Deixam o carro largado, à mercê das intempéries, mas acham um absurdo se um gato sobe nele? Não faz sentido. Até porque, para nós, gatos, todas as coisas deste vasto mundo em que é possível subir são consideradas vias públicas de acesso livre.
E se você se distrai e deixa alguma pegada no capô, então? Eles surtam, te botam para correr.
Enfim, eu gostava muito de dormir no capô daquela van. Era o meu primeiro inverno, e o metal quentinho do capô, aquecido pelo sol, era como uma bolsa térmica. Perfeito para uma soneca.
Finalmente, a primavera chegou, completei minha primeira volta pelas estações. Para um gato, é uma grande sorte nascer na primavera. Nós, gatos, costumamos ter duas temporadas reprodutivas ao ano, uma na primavera e outra no outono, porém os filhotes nascidos no outono raramente sobrevivem ao inverno.
Lá estava eu, instalado confortavelmente no capô quentinho, quando senti um olhar intenso sobre mim. Entreabri os olhos para espiar…
Um homem magricelo e alto me observava dormir, sorridente.
Você dorme sempre aqui?
Durmo. Algum problema?
Você é muito bonitinho!
Pois é, ouço bastante isso.
Posso te fazer um carinho?
Opa! Aí já é demais.
Com um movimento da pata, afastei a mão do homem, que fez um bico, chateado. Ué, você também ficaria incomodado se alguém viesse querendo mexer em você no meio do seu sono, não ficaria?
De graça não vai rolar, é?
Olha só, até que você é esperto. Isso mesmo, vai ter que me recompensar por você ter interrompido meu descanso.
Levantei a cabeça, interessado. O homem revirou a sacola que segurava.
Não tenho nada muito bom para um gato…
Qualquer coisa serve! Um gato de rua não pode ser muito exigente. Que tal esse petisquinho de vieira, hein? Acho que seria uma boa. Dei uma fungada no pacote que despontava da sacola, e o homem me deu um tapinha na cabeça, rindo sem jeito. Ei, ainda não autorizei você a encostar em mim!
Esse aqui não pode, faz mal pra saúde. E é apimentado, ainda por cima.
Faz mal pra saúde? Você acha que um gato vadio como eu, que não sabe nem se verá o dia de amanhã, vai se preocupar com esse tipo de coisa? Minha prioridade máxima é encher a barriga aqui e agora.

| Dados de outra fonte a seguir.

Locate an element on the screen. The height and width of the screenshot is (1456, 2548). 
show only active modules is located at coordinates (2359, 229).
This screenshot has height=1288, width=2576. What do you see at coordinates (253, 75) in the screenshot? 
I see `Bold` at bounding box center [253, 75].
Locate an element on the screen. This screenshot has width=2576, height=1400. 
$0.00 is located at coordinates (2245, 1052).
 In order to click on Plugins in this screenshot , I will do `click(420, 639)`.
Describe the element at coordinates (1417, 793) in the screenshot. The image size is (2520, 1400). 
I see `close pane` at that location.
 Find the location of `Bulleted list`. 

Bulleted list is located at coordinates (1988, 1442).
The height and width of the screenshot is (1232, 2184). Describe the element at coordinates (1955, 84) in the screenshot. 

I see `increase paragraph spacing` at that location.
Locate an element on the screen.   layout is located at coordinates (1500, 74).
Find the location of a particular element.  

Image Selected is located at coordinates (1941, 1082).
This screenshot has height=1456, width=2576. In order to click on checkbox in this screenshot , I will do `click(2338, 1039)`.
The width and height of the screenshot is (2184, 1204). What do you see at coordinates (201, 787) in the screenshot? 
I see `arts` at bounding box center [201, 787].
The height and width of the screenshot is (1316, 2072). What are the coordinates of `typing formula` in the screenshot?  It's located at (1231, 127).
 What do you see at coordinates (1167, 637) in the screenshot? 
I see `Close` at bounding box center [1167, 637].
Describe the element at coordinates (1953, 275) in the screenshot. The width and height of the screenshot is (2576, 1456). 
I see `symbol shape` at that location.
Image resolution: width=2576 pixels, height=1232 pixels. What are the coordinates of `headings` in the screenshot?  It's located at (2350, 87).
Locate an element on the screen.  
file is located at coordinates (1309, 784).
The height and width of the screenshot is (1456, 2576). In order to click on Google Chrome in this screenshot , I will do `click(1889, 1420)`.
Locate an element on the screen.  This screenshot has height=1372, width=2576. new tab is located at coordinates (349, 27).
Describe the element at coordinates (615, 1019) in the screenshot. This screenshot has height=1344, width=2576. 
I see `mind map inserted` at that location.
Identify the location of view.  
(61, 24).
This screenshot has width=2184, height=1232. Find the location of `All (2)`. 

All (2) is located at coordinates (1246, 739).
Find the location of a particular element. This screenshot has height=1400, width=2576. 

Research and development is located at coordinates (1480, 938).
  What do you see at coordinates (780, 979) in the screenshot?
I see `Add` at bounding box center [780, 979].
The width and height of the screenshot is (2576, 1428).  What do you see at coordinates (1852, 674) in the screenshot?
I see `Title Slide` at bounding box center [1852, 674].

Por fim, ele pegou um pedaço de frango empanado de um sanduíche, tirou a casquinha frita e me ofereceu a carne na palma da mão. Ih, tá achando que eu vou comer assim, direto da sua mão, é? Pois saiba que eu não caio nesses truques baratos de quem quer vir para cima de mim cheio de intimidades!
Se bem que não é todo dia que me aparece uma carne assim tão fresquinha e apetitosa. Acho que posso abrir uma exceção.
Enquanto eu mastigava o frango, uns dedos se esgueiraram por baixo do meu queixo até minha orelha. Era a outra mão do homem. Ele deu uma coçadinha atrás da minha orelha, devagar. Às vezes eu permito que as pessoas me façam um cafuné em troca de comida, e aquele sujeito até que sabia o que estava fazendo…
Se me der mais, deixo você coçar embaixo do meu queixo também, viu?
Foi só roçar a cabeça na mão dele. Fácil, fácil.
Desse jeito vai me sobrar um sanduíche só de repolho!
Ele deu um sorriso contrariado, mas pegou o último pedaço do frango, novamente tirou a parte frita e me ofereceu a carne. Por mim, podia deixar a casquinha… Tanto melhor.
Permiti que o desconhecido me afagasse um bom tempo, em troca da doação recebida, mas já estava chegando a hora de parar. Justo quando eu ia levantar a pata para afastar a mão dele…
Até mais!
Ele tirou a mão um segundo antes e foi embora, subindo os degraus de entrada do prédio.
Puxa vida, taí um sujeito que sabe a hora certa de parar.
E foi assim que nos conhecemos. Mas ainda levou um tempo até ele me dar meu nome.
[…]

* Refere-se à primeira frase de Eu sou um gato, de Natsume Soseki, uma das obras literárias mais conhecidas no Japão. (N. T.)